AMMAN, June 11: Jordanian authorities arrested four Islamist members of parliament who attended the wake of Abu-Musab al-Zarqawi, including one who publicly described the notorious terrorist as a “martyr,” government spokesman Nasser Judeh told The Associated Press.

Mohammed Abu Fares, Jaafar al-Hourani, Ali Abu Sukkar and Ibrahim al-Mashwakhi were being questioned for “statements and actions pertaining to the terrorist al-Zarqawi, which provoked public sentiment,” Judeh said.

“They violated the law because they instigated sectarianism and incited conflict,” he said, referring to remarks by Abu Fares, who lauded al-Zarqawi and said his battle against “American occupiers” in Iraq was justified.

Judeh said some of the relatives of the victims of last November’s triple Amman hotel bombings also lodged complaints with the government against the four lawmakers — all of them members of the influential Islamic Action Front.

On Friday, Abu Fares and the three other deputies went to Zarqawi’s home to pay their condolences.
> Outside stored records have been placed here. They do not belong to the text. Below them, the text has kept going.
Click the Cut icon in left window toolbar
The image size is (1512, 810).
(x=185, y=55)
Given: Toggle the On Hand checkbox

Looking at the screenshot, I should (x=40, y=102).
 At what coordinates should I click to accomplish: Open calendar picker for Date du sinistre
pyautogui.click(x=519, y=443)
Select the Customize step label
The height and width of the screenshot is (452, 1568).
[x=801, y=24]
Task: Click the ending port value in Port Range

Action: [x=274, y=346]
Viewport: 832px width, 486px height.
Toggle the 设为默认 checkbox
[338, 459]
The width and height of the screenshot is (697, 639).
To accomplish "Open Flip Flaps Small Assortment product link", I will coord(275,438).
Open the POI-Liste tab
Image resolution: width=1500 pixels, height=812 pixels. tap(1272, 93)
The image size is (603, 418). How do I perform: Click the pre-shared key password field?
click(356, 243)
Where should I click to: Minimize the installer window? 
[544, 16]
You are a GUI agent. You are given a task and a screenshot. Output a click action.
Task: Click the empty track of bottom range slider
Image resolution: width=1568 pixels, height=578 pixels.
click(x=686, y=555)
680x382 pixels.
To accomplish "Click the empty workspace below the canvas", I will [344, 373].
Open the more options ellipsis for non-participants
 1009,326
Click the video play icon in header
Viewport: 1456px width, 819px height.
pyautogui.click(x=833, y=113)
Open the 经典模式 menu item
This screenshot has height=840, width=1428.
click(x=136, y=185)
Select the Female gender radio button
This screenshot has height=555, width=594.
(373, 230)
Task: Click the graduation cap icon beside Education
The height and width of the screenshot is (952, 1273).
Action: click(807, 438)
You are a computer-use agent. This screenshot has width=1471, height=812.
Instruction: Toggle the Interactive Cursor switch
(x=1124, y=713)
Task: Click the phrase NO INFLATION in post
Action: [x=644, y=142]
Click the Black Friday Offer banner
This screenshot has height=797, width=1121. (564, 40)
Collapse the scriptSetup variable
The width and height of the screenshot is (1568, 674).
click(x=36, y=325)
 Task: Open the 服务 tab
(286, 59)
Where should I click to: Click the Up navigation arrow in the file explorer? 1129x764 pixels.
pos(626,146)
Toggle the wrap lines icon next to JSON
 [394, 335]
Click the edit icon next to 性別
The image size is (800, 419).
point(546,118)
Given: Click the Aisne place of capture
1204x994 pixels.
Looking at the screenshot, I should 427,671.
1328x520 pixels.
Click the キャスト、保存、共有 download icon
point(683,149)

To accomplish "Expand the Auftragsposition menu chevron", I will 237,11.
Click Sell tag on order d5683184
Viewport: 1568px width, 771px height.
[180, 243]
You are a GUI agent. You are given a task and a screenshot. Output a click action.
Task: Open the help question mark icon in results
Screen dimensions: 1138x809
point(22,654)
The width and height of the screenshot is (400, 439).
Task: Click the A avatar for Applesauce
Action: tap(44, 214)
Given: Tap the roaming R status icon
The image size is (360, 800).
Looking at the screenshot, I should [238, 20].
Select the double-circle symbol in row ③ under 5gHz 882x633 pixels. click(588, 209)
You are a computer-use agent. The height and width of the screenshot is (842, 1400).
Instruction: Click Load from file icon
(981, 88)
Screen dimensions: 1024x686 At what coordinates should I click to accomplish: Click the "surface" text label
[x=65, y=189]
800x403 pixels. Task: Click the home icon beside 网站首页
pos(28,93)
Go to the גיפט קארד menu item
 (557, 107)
At a sermon he delivered following the wake, Abu Fares called al-Zarqawi a “martyr.”

He said later that the term did not apply to Jordanians who died in the hotel blasts, claimed by Zarqawi’s group. “I can’t describe them as martyrs; these were mobs and ignorant (people),” Abu Fares told Al Arabiya satellite station on Saturday.

The remarks and the visit to Zarqawi’s home in Zarqa, 22 kilometers east of Amman, riled Jordanian public opinion. Many in the kingdom detest the Jordanian-born Al-Qaeda leader in Iraq for claiming responsibility for the hotel bombings that killed 60 civilians, including women and children attending a Jordanian-Palestinian Muslim wedding.

Newspaper columnists and editorials continued their scathing attacks on Sunday against the Islamic Action Front, Jordan’s largest opposition group.

Jordanian parliament said that Abu Fares’ comments marked a “serious precedent” in sanctioning killing, glorifying murderers and insulting Zarqawi’s Jordanian victims.

The parliament, which is in recess for the summer, did not say if it will take action against the four lawmakers, who belong to the 17-member bloc representing the Islamic Action Front, the political arm of the Muslim Brotherhood Movement.

Lawmaker Mamdouh Abbadi, a pro-government politician, said deputies may consider unspecified measures to “reprimand” the four Islamist lawmakers. He declined to elaborate.

Party leader Hamza Mansour, who is also a deputy, rebuffed parliament’s call. “The Islamic Action Front makes its own decisions according to its convictions and doesn’t accept requests coming from here and there,” he told the AP.